Another wolf he didn't know advanced with a spear of his own. Duo blocked him with the golden shaft, hitting him with the spear butt in several places. He hit the knee, and the other wolf buckled, giving Duo a chance to sink the spear tip into him.

Duo quickly dodged a spear thrown at him, grabbing the dead wolf's weapon and throwing it right back at his attacker. The spear that he had just dodged had lodged into the dirt next to his foot. He kicked out to the side, uprooting the weapon, spun it in his hand, and thrust it backwards into the gut of a boar that had snuck up behind him.

His blazing eyes rarely left the Amur leopard. And Koshchei was for once actually frightened.

"Haow?" he asked. "Haow did you survive?"

"Uh-uh," Duo said. "Trade secret. Lang's coming with me. You don't have any hold over him anymore. You're finished."

The leopard laughed contemptuously. "Is that vhat you think? Vhat say you, malchik?"

Lang wasn't even looking at the leopard. His eyes were right on Duo. The youth's jaw moved, but his words failed until he finally choked out, "Did you come back for me?"

"You're damn right I did," Duo said with a small smile. "We're a pack, aren't we?"

After a moment, Lang finally smiled, and light finally returned to his eyes. Relief flooded his features and he sighed. "Yeah...yeah, we are."

"Oh this is such bull shit."

The two wolves and leopard looked down the alley and spied Zi Hao, the black wolf glaring at them. "I didn't think you could make me anymore sick than you already have, Lan Duo, but I stand corrected. You think that little shit cares about you?"

"Yeah, I do," Duo said, eyes flicking back and forth between Koshchei and Hao. Duo was not in a place he wanted to be, between two monsters, and protecting a kid. You trained him, he reminded himself, he can hold his own.

Or could he?

"So you don't know?" Hao spit on the ground, narrowly missing Lang's feet. "This little prick's been playing us this whole time. He's been planning to kill us all off."

"That's not true!" Lang protested.

"Then you planned to kill me off, and that's enough for me."

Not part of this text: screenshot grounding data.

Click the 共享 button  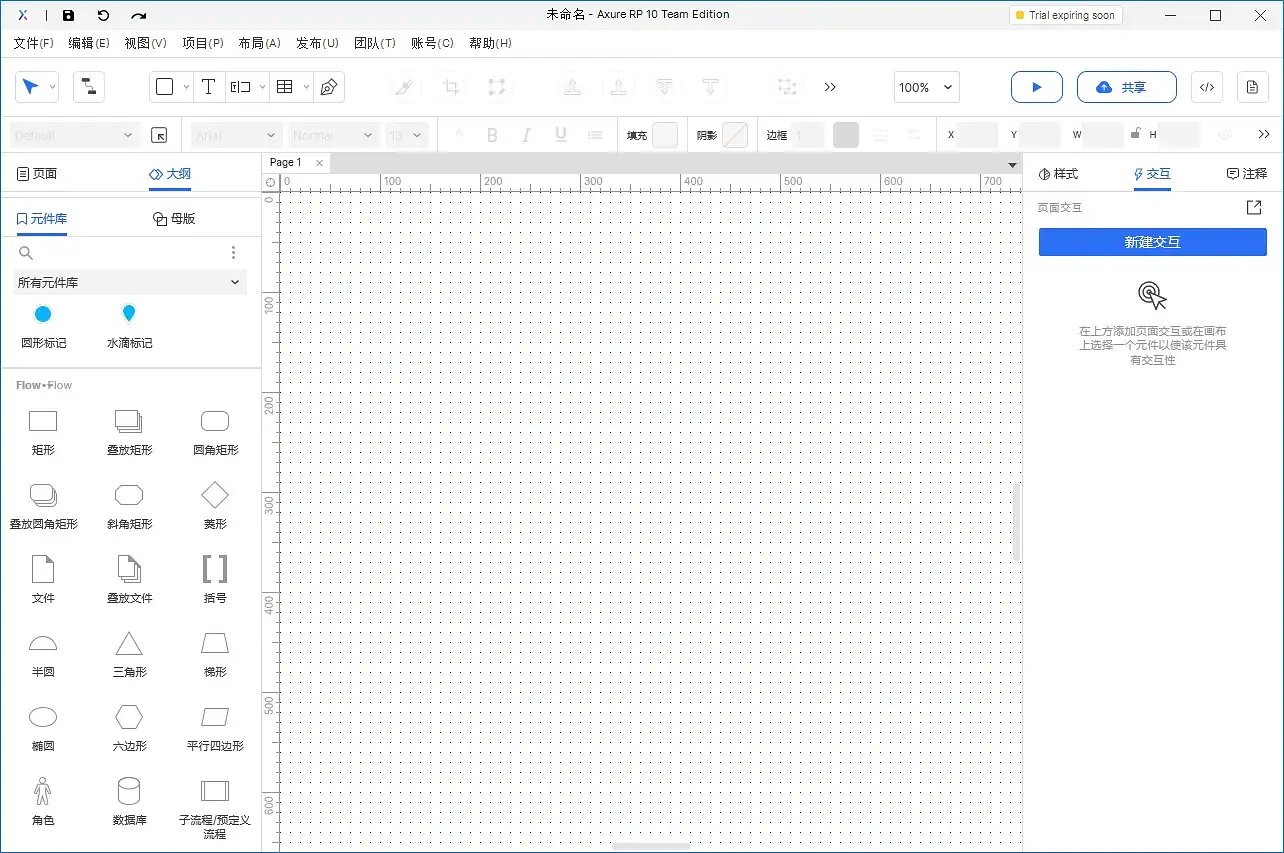point(1126,87)
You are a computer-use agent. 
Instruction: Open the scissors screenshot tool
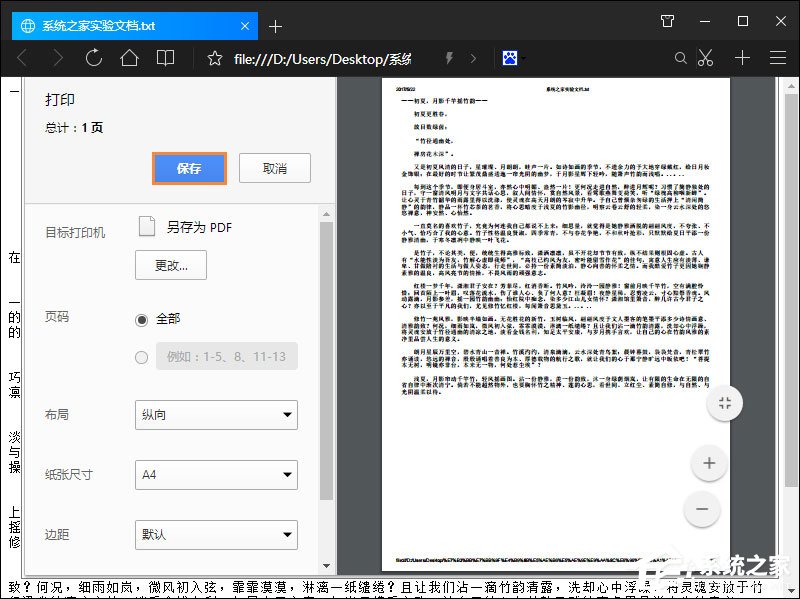pos(706,58)
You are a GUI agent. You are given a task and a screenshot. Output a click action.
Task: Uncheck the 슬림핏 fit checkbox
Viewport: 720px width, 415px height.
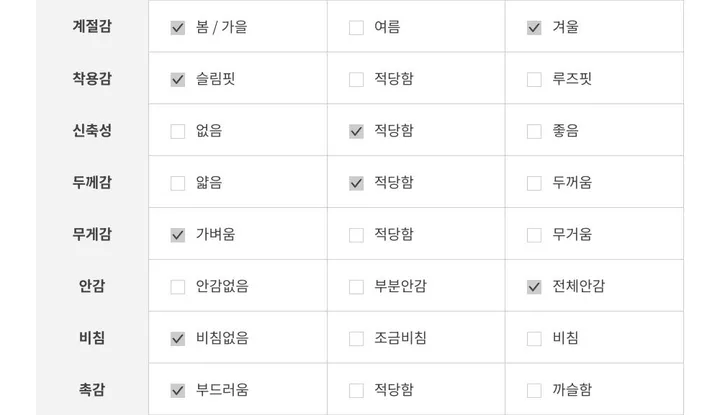[x=178, y=80]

"Well duh," Duo said, rolling his eyes. "What d'ya think I've been trying to do?"

This took Zi Hao off-guard. "...What?"

Duo made his move, shouting an order at Lang, he couldn't remember what, and he went after Koshchei again. Lang grabbed a discarded spear and advanced on a stunned Zi Hao, who realized too late that he had bitten off too much. Lang was better trained than he expected...which meant Lan Duo was a better teacher than he feared.

Koshchei, meanwhile, was scrambling to get away. His chest started to hurt, but he ignored it in favor of surviving Duo's onslaught. Duo jabbed the spear at the leopard, who only, through some miracle, managed to avoid them. Duo twirled the spear in his hands, bringing the shaft down on the leopard. Koshchei brought his arm up to block the strike, and felt the impact vibrate through his old bones.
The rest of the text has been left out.